══ Dataset records

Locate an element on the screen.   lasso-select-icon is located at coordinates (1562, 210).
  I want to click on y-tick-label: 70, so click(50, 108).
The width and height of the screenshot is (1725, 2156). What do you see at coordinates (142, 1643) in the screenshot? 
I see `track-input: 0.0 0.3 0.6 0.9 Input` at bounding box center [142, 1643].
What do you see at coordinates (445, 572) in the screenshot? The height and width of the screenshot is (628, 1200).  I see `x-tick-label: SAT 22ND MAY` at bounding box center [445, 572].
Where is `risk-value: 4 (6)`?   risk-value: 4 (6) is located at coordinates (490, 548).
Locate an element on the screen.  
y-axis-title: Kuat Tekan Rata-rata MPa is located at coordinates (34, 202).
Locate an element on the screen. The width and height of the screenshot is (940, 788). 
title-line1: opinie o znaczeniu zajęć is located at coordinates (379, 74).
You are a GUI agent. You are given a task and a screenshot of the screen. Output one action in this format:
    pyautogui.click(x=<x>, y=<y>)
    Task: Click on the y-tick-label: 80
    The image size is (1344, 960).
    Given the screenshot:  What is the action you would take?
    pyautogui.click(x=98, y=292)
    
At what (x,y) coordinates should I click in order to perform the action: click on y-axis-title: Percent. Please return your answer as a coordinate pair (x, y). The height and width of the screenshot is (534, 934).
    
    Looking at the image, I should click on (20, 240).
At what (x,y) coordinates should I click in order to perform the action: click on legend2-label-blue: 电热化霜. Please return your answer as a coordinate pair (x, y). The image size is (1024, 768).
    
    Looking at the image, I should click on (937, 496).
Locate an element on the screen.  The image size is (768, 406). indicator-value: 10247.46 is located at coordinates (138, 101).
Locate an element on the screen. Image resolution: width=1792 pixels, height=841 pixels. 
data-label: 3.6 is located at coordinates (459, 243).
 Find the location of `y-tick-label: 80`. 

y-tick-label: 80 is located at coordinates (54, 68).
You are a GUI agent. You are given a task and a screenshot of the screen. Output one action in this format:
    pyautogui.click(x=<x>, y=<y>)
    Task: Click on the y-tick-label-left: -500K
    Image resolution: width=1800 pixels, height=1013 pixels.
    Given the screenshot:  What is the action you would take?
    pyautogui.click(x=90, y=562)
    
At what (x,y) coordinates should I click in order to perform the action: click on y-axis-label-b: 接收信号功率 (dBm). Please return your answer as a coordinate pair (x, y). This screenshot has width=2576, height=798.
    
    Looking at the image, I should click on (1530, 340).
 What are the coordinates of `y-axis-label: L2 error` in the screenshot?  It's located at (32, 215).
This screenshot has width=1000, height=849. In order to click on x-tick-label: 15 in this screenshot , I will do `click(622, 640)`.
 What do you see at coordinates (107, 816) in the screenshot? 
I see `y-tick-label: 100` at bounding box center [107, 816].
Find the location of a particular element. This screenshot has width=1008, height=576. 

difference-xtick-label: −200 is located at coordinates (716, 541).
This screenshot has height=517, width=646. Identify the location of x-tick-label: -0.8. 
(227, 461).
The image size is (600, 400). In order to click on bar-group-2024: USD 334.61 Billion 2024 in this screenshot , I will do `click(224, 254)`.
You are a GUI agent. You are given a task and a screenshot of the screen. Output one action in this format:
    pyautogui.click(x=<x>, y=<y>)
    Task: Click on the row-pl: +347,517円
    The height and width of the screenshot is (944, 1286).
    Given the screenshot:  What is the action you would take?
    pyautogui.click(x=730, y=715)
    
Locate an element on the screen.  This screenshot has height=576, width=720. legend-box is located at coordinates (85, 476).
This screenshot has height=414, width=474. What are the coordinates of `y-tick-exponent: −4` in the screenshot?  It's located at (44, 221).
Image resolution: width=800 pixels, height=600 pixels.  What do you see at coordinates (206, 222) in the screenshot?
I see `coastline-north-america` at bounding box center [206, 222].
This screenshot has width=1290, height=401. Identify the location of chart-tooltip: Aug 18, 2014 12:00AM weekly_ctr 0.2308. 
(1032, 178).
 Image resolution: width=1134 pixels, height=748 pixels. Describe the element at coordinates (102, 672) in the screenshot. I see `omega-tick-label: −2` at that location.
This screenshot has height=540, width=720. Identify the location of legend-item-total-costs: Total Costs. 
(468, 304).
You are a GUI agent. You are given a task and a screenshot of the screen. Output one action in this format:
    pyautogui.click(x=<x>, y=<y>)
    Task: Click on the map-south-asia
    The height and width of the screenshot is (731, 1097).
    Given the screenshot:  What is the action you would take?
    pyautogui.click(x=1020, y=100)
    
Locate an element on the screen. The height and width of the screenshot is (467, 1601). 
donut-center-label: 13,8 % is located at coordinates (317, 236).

════

▶ _Requirement_:
Please copy out the full material again, changing each "Locate an element on the screen" to "Find an element on the screen" and leaving the rest untouched.

▶ _Solution for this exercise_:
Find an element on the screen.   lasso-select-icon is located at coordinates (1562, 210).
  I want to click on y-tick-label: 70, so click(50, 108).
The width and height of the screenshot is (1725, 2156). What do you see at coordinates (142, 1643) in the screenshot? 
I see `track-input: 0.0 0.3 0.6 0.9 Input` at bounding box center [142, 1643].
What do you see at coordinates (445, 572) in the screenshot? The height and width of the screenshot is (628, 1200).  I see `x-tick-label: SAT 22ND MAY` at bounding box center [445, 572].
Where is `risk-value: 4 (6)`?   risk-value: 4 (6) is located at coordinates (490, 548).
Find an element on the screen.  
y-axis-title: Kuat Tekan Rata-rata MPa is located at coordinates (34, 202).
Find an element on the screen. The width and height of the screenshot is (940, 788). 
title-line1: opinie o znaczeniu zajęć is located at coordinates (379, 74).
You are a GUI agent. You are given a task and a screenshot of the screen. Output one action in this format:
    pyautogui.click(x=<x>, y=<y>)
    Task: Click on the y-tick-label: 80
    The image size is (1344, 960).
    Given the screenshot:  What is the action you would take?
    pyautogui.click(x=98, y=292)
    
At what (x,y) coordinates should I click in order to perform the action: click on y-axis-title: Percent. Please return your answer as a coordinate pair (x, y). The height and width of the screenshot is (534, 934).
    
    Looking at the image, I should click on (20, 240).
At what (x,y) coordinates should I click in order to perform the action: click on legend2-label-blue: 电热化霜. Please return your answer as a coordinate pair (x, y). The image size is (1024, 768).
    
    Looking at the image, I should click on (937, 496).
Find an element on the screen.  The image size is (768, 406). indicator-value: 10247.46 is located at coordinates (138, 101).
Find an element on the screen. Image resolution: width=1792 pixels, height=841 pixels. 
data-label: 3.6 is located at coordinates (459, 243).
 Find the location of `y-tick-label: 80`. 

y-tick-label: 80 is located at coordinates (54, 68).
You are a GUI agent. You are given a task and a screenshot of the screen. Output one action in this format:
    pyautogui.click(x=<x>, y=<y>)
    Task: Click on the y-tick-label-left: -500K
    Image resolution: width=1800 pixels, height=1013 pixels.
    Given the screenshot:  What is the action you would take?
    pyautogui.click(x=90, y=562)
    
At what (x,y) coordinates should I click in order to perform the action: click on y-axis-label-b: 接收信号功率 (dBm). Please return your answer as a coordinate pair (x, y). This screenshot has width=2576, height=798.
    
    Looking at the image, I should click on (1530, 340).
 What are the coordinates of `y-axis-label: L2 error` in the screenshot?  It's located at (32, 215).
This screenshot has width=1000, height=849. In order to click on x-tick-label: 15 in this screenshot , I will do `click(622, 640)`.
 What do you see at coordinates (107, 816) in the screenshot? 
I see `y-tick-label: 100` at bounding box center [107, 816].
Find the location of a particular element. This screenshot has width=1008, height=576. 

difference-xtick-label: −200 is located at coordinates (716, 541).
This screenshot has height=517, width=646. Identify the location of x-tick-label: -0.8. 
(227, 461).
The image size is (600, 400). In order to click on bar-group-2024: USD 334.61 Billion 2024 in this screenshot , I will do `click(224, 254)`.
You are a GUI agent. You are given a task and a screenshot of the screen. Output one action in this format:
    pyautogui.click(x=<x>, y=<y>)
    Task: Click on the row-pl: +347,517円
    The height and width of the screenshot is (944, 1286).
    Given the screenshot:  What is the action you would take?
    pyautogui.click(x=730, y=715)
    
Find an element on the screen.  This screenshot has height=576, width=720. legend-box is located at coordinates (85, 476).
This screenshot has height=414, width=474. What are the coordinates of `y-tick-exponent: −4` in the screenshot?  It's located at (44, 221).
Image resolution: width=800 pixels, height=600 pixels.  What do you see at coordinates (206, 222) in the screenshot?
I see `coastline-north-america` at bounding box center [206, 222].
This screenshot has width=1290, height=401. Identify the location of chart-tooltip: Aug 18, 2014 12:00AM weekly_ctr 0.2308. 
(1032, 178).
 Image resolution: width=1134 pixels, height=748 pixels. Describe the element at coordinates (102, 672) in the screenshot. I see `omega-tick-label: −2` at that location.
This screenshot has height=540, width=720. Identify the location of legend-item-total-costs: Total Costs. 
(468, 304).
You are a GUI agent. You are given a task and a screenshot of the screen. Output one action in this format:
    pyautogui.click(x=<x>, y=<y>)
    Task: Click on the map-south-asia
    The height and width of the screenshot is (731, 1097).
    Given the screenshot:  What is the action you would take?
    pyautogui.click(x=1020, y=100)
    
Find an element on the screen. The height and width of the screenshot is (467, 1601). 
donut-center-label: 13,8 % is located at coordinates (317, 236).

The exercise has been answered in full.